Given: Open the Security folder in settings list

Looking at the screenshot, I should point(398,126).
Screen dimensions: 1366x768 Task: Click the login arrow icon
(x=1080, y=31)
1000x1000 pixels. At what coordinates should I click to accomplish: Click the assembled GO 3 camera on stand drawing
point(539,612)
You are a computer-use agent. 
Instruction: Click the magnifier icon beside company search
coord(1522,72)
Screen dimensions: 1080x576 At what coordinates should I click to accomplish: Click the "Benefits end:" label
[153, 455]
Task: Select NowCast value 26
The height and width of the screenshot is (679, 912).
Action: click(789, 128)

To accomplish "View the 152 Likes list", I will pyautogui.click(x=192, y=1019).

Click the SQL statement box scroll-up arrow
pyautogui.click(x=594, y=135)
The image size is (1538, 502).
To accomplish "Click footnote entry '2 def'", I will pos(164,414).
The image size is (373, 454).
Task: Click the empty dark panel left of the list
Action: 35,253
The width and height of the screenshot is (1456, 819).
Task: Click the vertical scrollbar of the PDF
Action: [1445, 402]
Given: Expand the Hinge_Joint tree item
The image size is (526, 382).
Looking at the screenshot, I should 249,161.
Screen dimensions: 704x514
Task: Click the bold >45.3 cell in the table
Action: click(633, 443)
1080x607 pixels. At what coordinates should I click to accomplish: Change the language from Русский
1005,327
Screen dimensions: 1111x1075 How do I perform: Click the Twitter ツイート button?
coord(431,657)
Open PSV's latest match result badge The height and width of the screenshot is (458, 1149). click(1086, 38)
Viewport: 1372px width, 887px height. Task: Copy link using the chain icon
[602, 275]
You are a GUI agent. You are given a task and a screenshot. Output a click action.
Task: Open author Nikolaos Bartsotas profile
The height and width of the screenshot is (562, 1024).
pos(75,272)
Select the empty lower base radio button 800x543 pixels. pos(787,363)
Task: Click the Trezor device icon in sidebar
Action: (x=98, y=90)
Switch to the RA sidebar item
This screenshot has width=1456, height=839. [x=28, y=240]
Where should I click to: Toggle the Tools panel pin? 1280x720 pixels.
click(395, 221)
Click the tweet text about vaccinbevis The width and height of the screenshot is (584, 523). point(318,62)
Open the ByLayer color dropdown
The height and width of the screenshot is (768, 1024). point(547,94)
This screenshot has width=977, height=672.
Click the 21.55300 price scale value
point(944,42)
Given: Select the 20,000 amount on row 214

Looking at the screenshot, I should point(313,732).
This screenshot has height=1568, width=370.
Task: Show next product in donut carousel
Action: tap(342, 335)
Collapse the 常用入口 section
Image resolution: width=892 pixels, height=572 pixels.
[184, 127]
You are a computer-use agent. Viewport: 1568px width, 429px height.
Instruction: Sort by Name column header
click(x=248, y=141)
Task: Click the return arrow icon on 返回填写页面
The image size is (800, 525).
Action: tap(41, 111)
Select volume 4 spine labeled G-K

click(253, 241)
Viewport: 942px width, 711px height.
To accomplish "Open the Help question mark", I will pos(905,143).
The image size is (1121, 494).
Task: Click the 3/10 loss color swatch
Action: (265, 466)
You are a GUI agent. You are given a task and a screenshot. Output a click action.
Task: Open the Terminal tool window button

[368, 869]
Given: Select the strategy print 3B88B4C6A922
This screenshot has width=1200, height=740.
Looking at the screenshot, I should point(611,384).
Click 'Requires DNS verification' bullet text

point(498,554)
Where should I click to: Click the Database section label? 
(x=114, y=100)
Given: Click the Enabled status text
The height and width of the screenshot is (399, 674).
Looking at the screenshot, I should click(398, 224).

YOUR ASSIGNMENT » Whatever appears in the material must be set down again, word for word.

REPLY TO THE EXERCISE »
Given: Open the Security folder in settings list

Looking at the screenshot, I should point(398,126).
Screen dimensions: 1366x768 Task: Click the login arrow icon
(x=1080, y=31)
1000x1000 pixels. At what coordinates should I click to accomplish: Click the assembled GO 3 camera on stand drawing
point(539,612)
You are a computer-use agent. 
Instruction: Click the magnifier icon beside company search
coord(1522,72)
Screen dimensions: 1080x576 At what coordinates should I click to accomplish: Click the "Benefits end:" label
[153, 455]
Task: Select NowCast value 26
The height and width of the screenshot is (679, 912).
Action: click(789, 128)

To accomplish "View the 152 Likes list", I will pyautogui.click(x=192, y=1019).

Click the SQL statement box scroll-up arrow
pyautogui.click(x=594, y=135)
The image size is (1538, 502).
To accomplish "Click footnote entry '2 def'", I will pos(164,414).
The image size is (373, 454).
Task: Click the empty dark panel left of the list
Action: 35,253
The width and height of the screenshot is (1456, 819).
Task: Click the vertical scrollbar of the PDF
Action: [1445, 402]
Given: Expand the Hinge_Joint tree item
The image size is (526, 382).
Looking at the screenshot, I should 249,161.
Screen dimensions: 704x514
Task: Click the bold >45.3 cell in the table
Action: click(633, 443)
1080x607 pixels. At what coordinates should I click to accomplish: Change the language from Русский
1005,327
Screen dimensions: 1111x1075 How do I perform: Click the Twitter ツイート button?
coord(431,657)
Open PSV's latest match result badge The height and width of the screenshot is (458, 1149). click(1086, 38)
Viewport: 1372px width, 887px height. Task: Copy link using the chain icon
[602, 275]
You are a GUI agent. You are given a task and a screenshot. Output a click action.
Task: Open author Nikolaos Bartsotas profile
The height and width of the screenshot is (562, 1024).
pos(75,272)
Select the empty lower base radio button 800x543 pixels. pos(787,363)
Task: Click the Trezor device icon in sidebar
Action: (x=98, y=90)
Switch to the RA sidebar item
This screenshot has width=1456, height=839. [x=28, y=240]
Where should I click to: Toggle the Tools panel pin? 1280x720 pixels.
click(395, 221)
Click the tweet text about vaccinbevis The width and height of the screenshot is (584, 523). point(318,62)
Open the ByLayer color dropdown
The height and width of the screenshot is (768, 1024). point(547,94)
This screenshot has width=977, height=672.
Click the 21.55300 price scale value
point(944,42)
Given: Select the 20,000 amount on row 214

Looking at the screenshot, I should point(313,732).
This screenshot has height=1568, width=370.
Task: Show next product in donut carousel
Action: tap(342, 335)
Collapse the 常用入口 section
Image resolution: width=892 pixels, height=572 pixels.
[184, 127]
You are a computer-use agent. Viewport: 1568px width, 429px height.
Instruction: Sort by Name column header
click(x=248, y=141)
Task: Click the return arrow icon on 返回填写页面
The image size is (800, 525).
Action: tap(41, 111)
Select volume 4 spine labeled G-K

click(253, 241)
Viewport: 942px width, 711px height.
To accomplish "Open the Help question mark", I will pos(905,143).
The image size is (1121, 494).
Task: Click the 3/10 loss color swatch
Action: (265, 466)
You are a GUI agent. You are given a task and a screenshot. Output a click action.
Task: Open the Terminal tool window button

[368, 869]
Given: Select the strategy print 3B88B4C6A922
This screenshot has width=1200, height=740.
Looking at the screenshot, I should point(611,384).
Click 'Requires DNS verification' bullet text

point(498,554)
Where should I click to: Click the Database section label? 
(x=114, y=100)
Given: Click the Enabled status text
The height and width of the screenshot is (399, 674).
Looking at the screenshot, I should click(398, 224).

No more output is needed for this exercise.